How new faculty member Emily Rauscher built an astrophysics career in the place she least expected

This fall, Michigan Astronomy welcomed exoplanet specialist Emily Rauscher, PhD, to its faculty. Rauscher brings valuable dimension to the department with a background rich in astrophysics and planetary science, as well as experience building 3D atmospheric circulation models that help bring these exotic planets to life.

In her various projects, Rauscher’s helped reveal the impact of magnetic fields on these alien worlds, plumbed their deep atmospheres, and suggested new observational techniques that could chip away at their mysteries. She even cut her teeth doing research under one of the country’s most prolific exoplanet hunters.

So it was surprising to learn that she began in the field certain she could embrace almost any aspect of it – except exoplanets.

“I’d known since high school that I had an interest in astronomy,” says Rauscher. “One summer, my parents told me I could take a class or get a job, and the choice was easy.
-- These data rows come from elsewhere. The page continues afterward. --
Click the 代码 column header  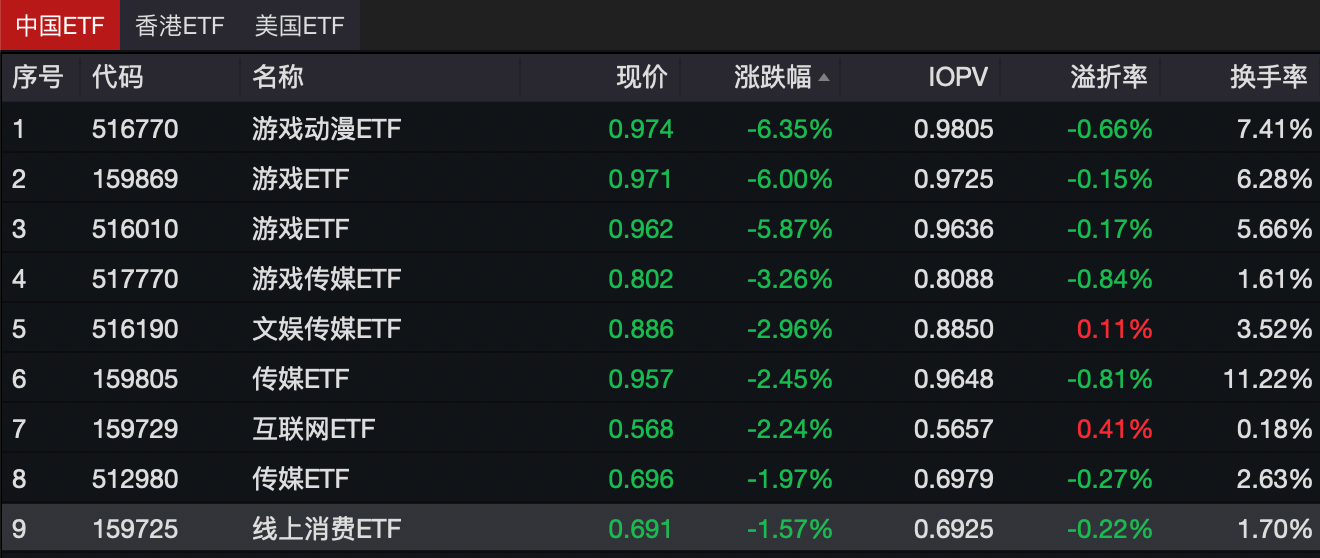pyautogui.click(x=117, y=78)
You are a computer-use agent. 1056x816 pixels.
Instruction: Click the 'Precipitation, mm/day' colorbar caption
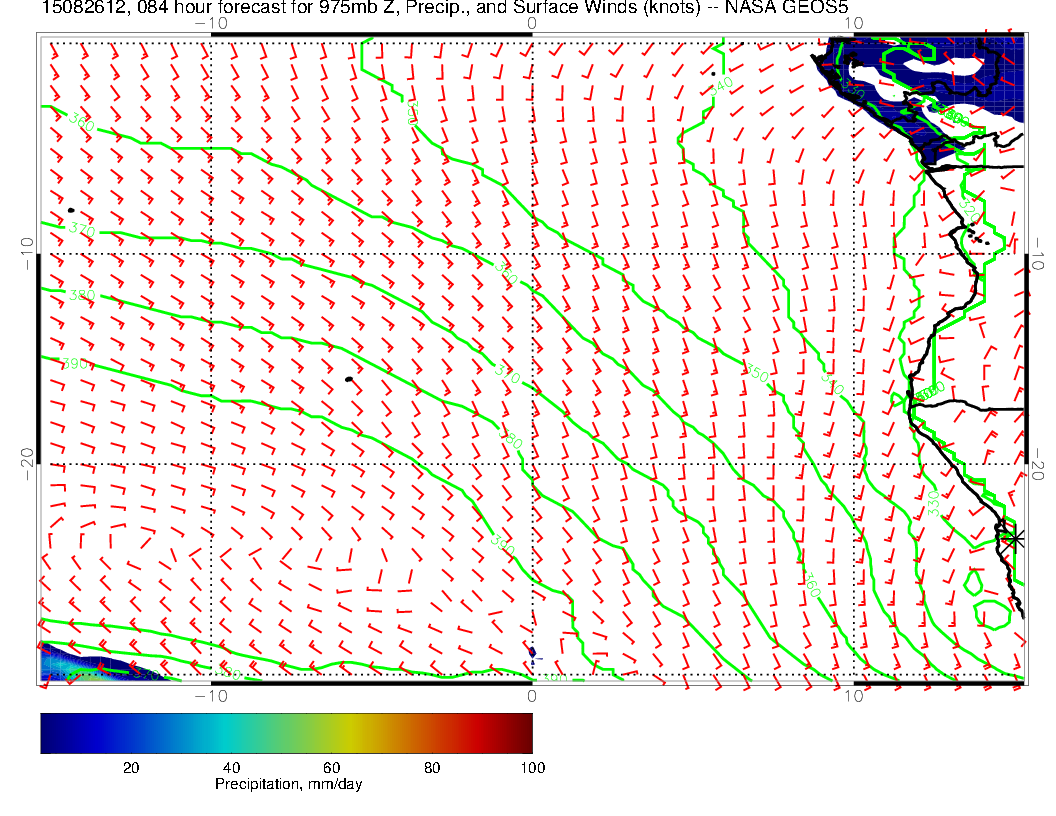(x=288, y=785)
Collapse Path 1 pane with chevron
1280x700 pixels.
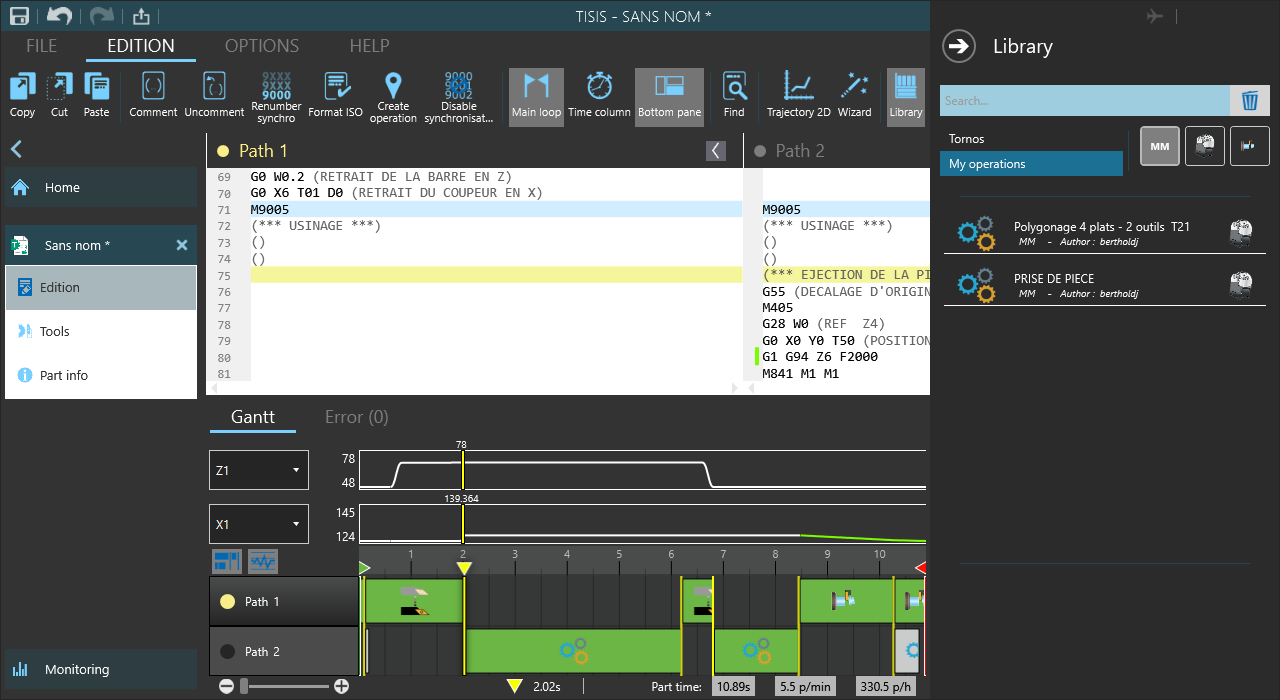[716, 151]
I took an introductory astronomy class at UC/Berkeley. I think I highlighted my entire textbook.”

So when she started her undergraduate work, also at Berkeley, she was interested in using physics to understand why various astronomical objects behaved as they did – as long as they weren’t exoplanets. “At that point, I thought of them as these featureless things we knew existed around various stars” says Rauscher. “So even when I got the chance to do my senior thesis with a well-known exoplanet hunter, I didn’t even work on them. What finally drew me into the field was realizing we could measure properties of these planets – how hot they are or what their atmospheres are like. That ability to make an exoplanet a real place is what really excited me.”
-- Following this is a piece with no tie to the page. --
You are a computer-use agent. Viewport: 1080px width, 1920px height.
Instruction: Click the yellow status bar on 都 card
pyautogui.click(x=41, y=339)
Rauscher studies hot Jupiters, gas giants that sit close to their parent star. They are currently our best targets for atmospheric characterization.
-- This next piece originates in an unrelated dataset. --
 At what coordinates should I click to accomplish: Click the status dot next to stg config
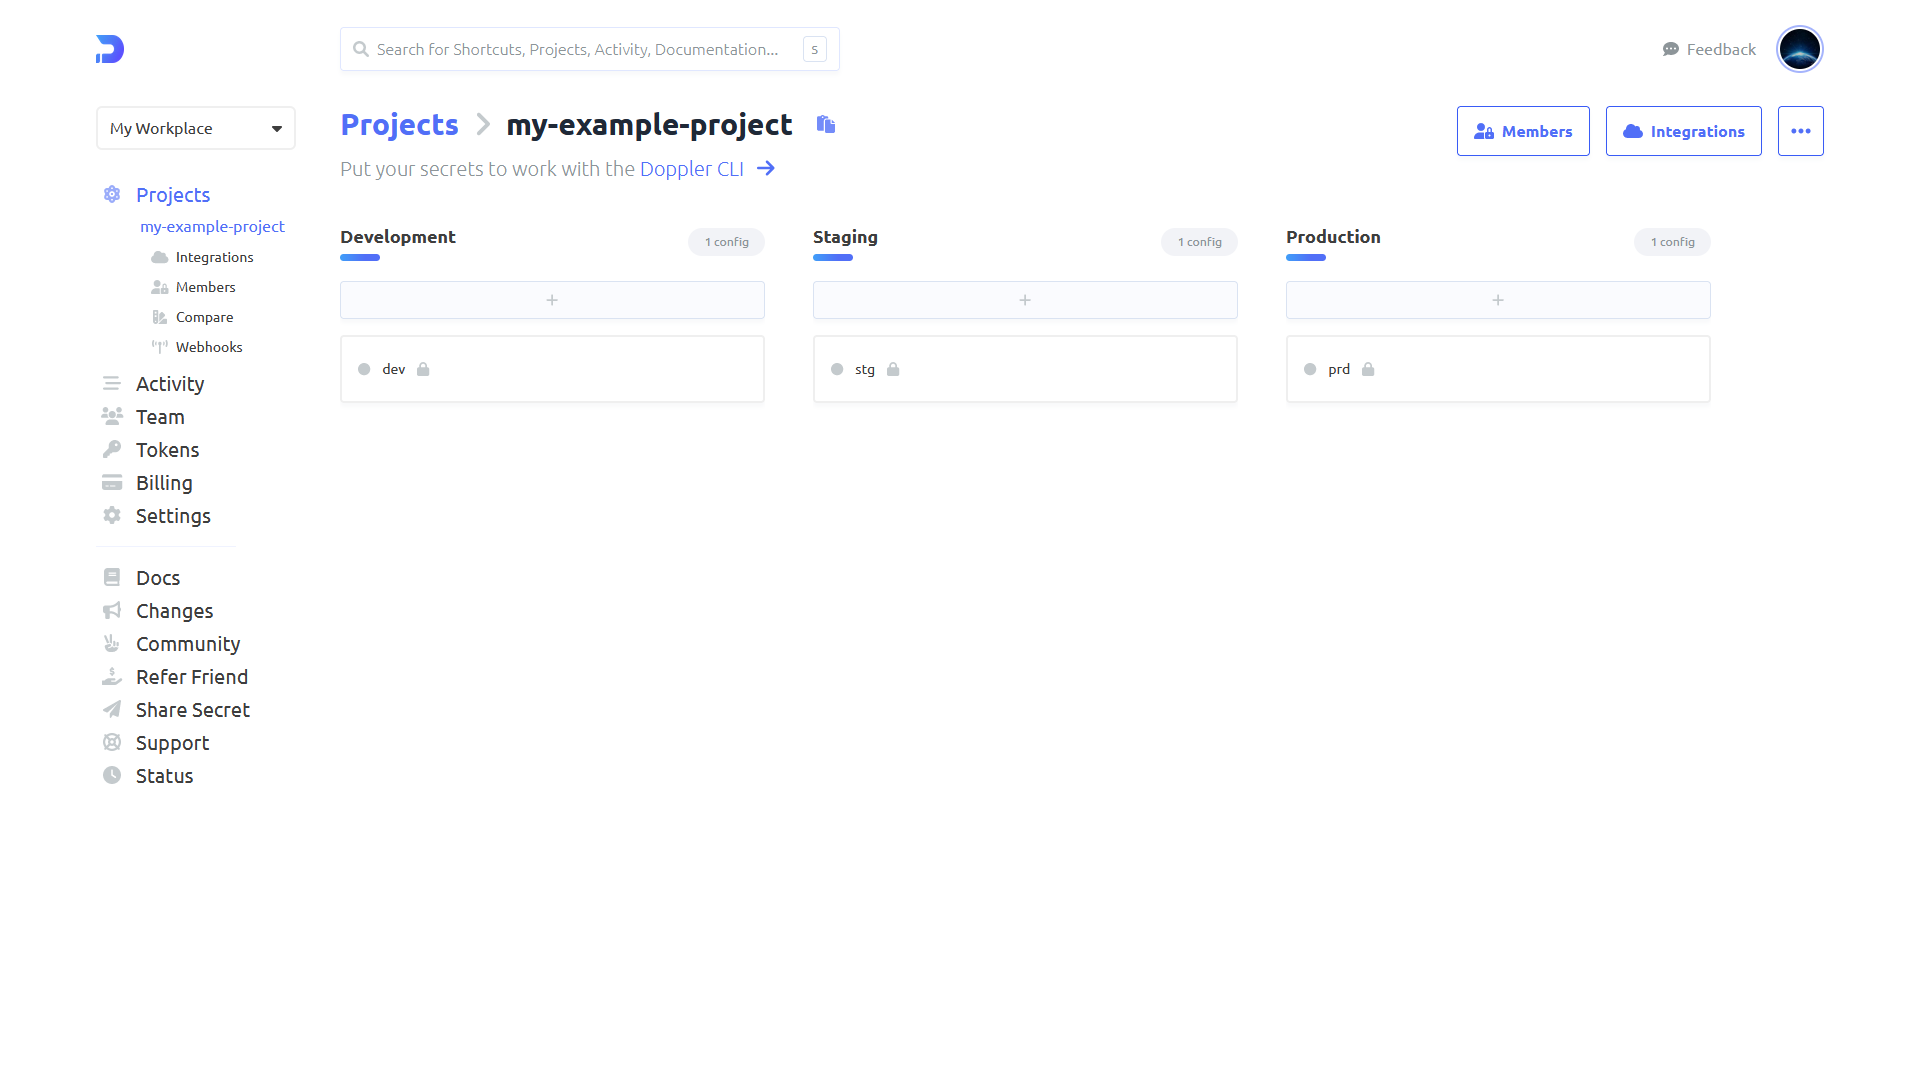pos(838,369)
Image credit: NASA, ESA, and G. Bacon (STScI).

This change of heart came upon Rauscher during graduate school. Like Michigan, Columbia University’s graduate program encourages students to sample different one-year projects before choosing a thesis topic. Assuming she’d become an observer, Rauscher thought she might have some fun with a theoretical project before settling on her “real” direction. So she chose a project trying to use an astronomical technique called “eclipse mapping” to create a simulated image of the day side of an exoplanet.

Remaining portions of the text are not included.